Requirement: Of all the lines below, return only those starting with the line holding "Screen dimensions: 2560x1456" and going on through the line holding "Click the search magnifier in Preferences", exactly as written.

Raw data:
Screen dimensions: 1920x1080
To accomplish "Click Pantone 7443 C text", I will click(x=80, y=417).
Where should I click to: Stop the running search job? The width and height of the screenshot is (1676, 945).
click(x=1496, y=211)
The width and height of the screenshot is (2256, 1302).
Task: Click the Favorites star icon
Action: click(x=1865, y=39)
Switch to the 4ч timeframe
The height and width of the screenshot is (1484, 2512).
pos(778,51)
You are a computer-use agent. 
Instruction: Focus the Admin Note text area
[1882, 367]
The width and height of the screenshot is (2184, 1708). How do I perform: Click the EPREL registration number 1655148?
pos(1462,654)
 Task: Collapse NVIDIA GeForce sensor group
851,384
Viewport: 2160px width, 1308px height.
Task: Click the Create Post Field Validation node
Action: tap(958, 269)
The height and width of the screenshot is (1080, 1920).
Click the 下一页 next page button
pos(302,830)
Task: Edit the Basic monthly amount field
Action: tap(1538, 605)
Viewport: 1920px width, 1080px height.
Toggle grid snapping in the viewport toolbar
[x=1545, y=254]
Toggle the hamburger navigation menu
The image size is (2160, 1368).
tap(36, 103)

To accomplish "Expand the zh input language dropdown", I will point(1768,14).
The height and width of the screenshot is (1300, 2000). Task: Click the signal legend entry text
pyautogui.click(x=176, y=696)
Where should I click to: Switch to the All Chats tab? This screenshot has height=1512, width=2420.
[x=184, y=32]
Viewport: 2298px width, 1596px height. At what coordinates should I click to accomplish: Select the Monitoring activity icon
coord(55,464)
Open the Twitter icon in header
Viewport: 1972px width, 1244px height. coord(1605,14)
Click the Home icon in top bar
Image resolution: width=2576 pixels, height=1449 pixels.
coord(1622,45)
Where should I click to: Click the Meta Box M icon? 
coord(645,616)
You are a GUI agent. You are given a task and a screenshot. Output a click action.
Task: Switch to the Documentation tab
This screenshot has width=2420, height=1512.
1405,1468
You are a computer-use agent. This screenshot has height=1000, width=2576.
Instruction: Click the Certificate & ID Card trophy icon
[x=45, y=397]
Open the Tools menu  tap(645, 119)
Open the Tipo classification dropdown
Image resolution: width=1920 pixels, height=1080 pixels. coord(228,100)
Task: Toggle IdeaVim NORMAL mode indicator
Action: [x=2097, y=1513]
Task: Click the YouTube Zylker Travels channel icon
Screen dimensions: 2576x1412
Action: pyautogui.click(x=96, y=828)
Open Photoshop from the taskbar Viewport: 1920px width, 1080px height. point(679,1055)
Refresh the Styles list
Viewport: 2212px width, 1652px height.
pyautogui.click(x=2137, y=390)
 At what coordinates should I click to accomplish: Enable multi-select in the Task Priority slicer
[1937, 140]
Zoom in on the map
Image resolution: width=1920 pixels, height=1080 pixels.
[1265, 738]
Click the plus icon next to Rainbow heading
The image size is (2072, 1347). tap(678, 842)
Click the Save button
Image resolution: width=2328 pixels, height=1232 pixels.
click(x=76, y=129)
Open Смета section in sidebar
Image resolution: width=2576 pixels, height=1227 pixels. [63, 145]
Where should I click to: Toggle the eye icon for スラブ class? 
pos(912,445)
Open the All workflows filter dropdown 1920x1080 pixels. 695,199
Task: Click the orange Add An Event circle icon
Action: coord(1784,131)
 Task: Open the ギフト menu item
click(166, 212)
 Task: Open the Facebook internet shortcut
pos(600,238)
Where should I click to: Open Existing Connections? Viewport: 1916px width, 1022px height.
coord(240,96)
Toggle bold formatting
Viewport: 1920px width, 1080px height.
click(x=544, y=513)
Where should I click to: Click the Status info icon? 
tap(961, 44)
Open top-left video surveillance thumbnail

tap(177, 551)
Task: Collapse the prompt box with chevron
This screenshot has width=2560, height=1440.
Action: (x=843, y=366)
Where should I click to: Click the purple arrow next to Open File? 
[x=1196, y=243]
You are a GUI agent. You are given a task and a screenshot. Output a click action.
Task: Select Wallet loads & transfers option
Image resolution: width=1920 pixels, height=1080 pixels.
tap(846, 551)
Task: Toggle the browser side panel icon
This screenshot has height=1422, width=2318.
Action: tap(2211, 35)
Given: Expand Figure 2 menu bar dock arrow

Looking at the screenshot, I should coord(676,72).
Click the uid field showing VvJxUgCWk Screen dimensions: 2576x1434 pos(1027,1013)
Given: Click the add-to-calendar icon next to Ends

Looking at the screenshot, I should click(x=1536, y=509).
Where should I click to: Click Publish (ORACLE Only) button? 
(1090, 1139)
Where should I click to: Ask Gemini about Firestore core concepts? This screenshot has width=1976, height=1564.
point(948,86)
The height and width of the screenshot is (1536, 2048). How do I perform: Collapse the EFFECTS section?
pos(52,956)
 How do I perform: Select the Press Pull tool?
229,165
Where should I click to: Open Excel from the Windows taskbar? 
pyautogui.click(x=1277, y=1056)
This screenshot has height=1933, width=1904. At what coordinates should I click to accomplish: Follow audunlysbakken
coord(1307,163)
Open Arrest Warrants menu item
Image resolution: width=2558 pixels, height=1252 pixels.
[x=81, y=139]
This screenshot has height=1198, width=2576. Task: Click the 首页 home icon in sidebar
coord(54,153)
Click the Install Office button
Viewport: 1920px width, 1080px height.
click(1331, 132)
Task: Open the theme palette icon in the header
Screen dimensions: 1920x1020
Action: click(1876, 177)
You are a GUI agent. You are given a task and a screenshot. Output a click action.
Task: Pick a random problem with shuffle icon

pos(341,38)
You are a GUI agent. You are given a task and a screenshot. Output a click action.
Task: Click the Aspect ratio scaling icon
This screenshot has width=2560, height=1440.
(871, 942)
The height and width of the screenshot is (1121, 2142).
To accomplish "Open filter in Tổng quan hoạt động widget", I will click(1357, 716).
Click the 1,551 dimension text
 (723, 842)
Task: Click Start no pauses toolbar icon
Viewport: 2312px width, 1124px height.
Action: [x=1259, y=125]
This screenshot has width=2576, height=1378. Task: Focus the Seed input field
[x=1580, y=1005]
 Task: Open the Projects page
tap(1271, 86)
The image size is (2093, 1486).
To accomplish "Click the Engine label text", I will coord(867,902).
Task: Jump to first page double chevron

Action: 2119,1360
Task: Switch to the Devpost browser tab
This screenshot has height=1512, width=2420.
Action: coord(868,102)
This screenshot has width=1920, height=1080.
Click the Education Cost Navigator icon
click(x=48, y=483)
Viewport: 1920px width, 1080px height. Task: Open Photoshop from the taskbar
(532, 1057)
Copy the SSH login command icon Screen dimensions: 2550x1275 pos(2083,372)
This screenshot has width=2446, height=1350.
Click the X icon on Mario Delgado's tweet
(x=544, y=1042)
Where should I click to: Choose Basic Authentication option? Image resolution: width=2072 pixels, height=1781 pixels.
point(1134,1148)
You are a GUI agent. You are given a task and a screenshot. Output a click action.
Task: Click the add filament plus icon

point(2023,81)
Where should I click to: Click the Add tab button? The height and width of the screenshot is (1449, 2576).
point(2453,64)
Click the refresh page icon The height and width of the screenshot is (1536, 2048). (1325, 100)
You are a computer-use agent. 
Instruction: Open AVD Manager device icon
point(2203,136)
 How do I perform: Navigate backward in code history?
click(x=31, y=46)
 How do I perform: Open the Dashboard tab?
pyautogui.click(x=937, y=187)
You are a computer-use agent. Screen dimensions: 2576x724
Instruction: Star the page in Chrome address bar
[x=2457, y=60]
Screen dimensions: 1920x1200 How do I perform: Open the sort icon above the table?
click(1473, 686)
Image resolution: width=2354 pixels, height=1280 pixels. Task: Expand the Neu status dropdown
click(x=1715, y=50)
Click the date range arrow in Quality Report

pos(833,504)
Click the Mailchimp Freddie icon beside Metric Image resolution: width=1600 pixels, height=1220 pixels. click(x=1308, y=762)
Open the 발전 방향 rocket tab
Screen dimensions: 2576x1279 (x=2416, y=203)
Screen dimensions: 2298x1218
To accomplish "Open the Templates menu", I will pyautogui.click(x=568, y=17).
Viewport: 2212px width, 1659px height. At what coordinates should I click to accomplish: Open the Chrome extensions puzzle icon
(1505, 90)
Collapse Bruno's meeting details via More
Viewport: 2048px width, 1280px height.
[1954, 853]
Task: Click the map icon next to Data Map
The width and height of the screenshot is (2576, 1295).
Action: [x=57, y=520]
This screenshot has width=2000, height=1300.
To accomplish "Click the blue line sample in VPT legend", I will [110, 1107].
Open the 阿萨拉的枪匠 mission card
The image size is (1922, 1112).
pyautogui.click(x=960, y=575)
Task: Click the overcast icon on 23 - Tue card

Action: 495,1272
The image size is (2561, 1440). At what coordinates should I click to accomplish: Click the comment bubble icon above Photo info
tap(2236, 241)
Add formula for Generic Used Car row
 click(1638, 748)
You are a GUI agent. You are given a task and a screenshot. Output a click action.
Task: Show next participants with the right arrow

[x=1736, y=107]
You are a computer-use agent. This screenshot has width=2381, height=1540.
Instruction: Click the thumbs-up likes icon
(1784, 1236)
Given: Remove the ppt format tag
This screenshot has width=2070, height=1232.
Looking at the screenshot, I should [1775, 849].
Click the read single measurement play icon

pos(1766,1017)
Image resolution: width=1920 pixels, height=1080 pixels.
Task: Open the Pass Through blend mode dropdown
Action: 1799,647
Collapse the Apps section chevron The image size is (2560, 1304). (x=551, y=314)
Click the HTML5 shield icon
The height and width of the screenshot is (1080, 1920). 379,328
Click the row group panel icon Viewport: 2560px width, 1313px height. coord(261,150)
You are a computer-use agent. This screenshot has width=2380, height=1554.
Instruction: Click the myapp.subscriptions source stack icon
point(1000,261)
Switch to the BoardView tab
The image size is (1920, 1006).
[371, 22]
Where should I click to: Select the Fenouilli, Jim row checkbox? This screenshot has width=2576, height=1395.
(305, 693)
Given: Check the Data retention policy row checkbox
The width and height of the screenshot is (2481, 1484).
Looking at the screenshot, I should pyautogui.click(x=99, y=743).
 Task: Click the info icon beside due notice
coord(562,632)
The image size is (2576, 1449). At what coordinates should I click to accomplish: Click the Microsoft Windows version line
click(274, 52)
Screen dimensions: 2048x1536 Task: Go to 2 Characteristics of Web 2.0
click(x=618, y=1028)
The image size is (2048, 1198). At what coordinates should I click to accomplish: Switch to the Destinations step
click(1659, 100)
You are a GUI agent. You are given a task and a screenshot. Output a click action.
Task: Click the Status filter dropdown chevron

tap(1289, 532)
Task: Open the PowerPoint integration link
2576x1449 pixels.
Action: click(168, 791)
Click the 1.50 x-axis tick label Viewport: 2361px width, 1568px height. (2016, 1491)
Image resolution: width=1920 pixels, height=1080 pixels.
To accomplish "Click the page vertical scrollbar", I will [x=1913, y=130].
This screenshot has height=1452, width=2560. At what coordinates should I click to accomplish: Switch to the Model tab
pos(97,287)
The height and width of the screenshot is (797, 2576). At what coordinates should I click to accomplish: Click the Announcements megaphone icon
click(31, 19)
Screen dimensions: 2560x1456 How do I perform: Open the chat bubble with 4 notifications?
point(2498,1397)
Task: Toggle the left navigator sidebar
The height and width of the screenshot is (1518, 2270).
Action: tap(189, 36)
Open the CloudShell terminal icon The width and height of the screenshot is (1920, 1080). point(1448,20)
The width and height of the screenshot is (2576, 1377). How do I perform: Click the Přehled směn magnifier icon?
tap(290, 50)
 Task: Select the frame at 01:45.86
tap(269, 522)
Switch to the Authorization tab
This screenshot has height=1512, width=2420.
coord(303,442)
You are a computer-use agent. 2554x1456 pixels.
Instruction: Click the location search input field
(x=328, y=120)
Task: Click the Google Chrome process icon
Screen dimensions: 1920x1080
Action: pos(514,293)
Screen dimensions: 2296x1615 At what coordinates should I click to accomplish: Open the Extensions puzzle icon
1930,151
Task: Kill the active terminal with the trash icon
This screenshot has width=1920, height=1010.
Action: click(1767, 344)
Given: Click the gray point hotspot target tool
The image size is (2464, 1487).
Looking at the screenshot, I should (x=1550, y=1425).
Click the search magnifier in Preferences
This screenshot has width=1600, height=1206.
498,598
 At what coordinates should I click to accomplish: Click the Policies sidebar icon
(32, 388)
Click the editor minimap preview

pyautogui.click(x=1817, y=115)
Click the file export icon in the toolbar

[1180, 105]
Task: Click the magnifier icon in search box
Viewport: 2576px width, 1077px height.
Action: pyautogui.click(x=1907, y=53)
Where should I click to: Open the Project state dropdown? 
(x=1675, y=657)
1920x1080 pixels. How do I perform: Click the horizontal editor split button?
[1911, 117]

Solved problem:
Screen dimensions: 2560x1456 How do I perform: Open the chat bubble with 4 notifications?
point(2498,1397)
Task: Toggle the left navigator sidebar
The height and width of the screenshot is (1518, 2270).
Action: tap(189, 36)
Open the CloudShell terminal icon The width and height of the screenshot is (1920, 1080). point(1448,20)
The width and height of the screenshot is (2576, 1377). How do I perform: Click the Přehled směn magnifier icon?
tap(290, 50)
 Task: Select the frame at 01:45.86
tap(269, 522)
Switch to the Authorization tab
This screenshot has height=1512, width=2420.
coord(303,442)
You are a computer-use agent. 2554x1456 pixels.
Instruction: Click the location search input field
(x=328, y=120)
Task: Click the Google Chrome process icon
Screen dimensions: 1920x1080
Action: pos(514,293)
Screen dimensions: 2296x1615 At what coordinates should I click to accomplish: Open the Extensions puzzle icon
1930,151
Task: Kill the active terminal with the trash icon
This screenshot has width=1920, height=1010.
Action: click(1767, 344)
Given: Click the gray point hotspot target tool
The image size is (2464, 1487).
Looking at the screenshot, I should (x=1550, y=1425).
Click the search magnifier in Preferences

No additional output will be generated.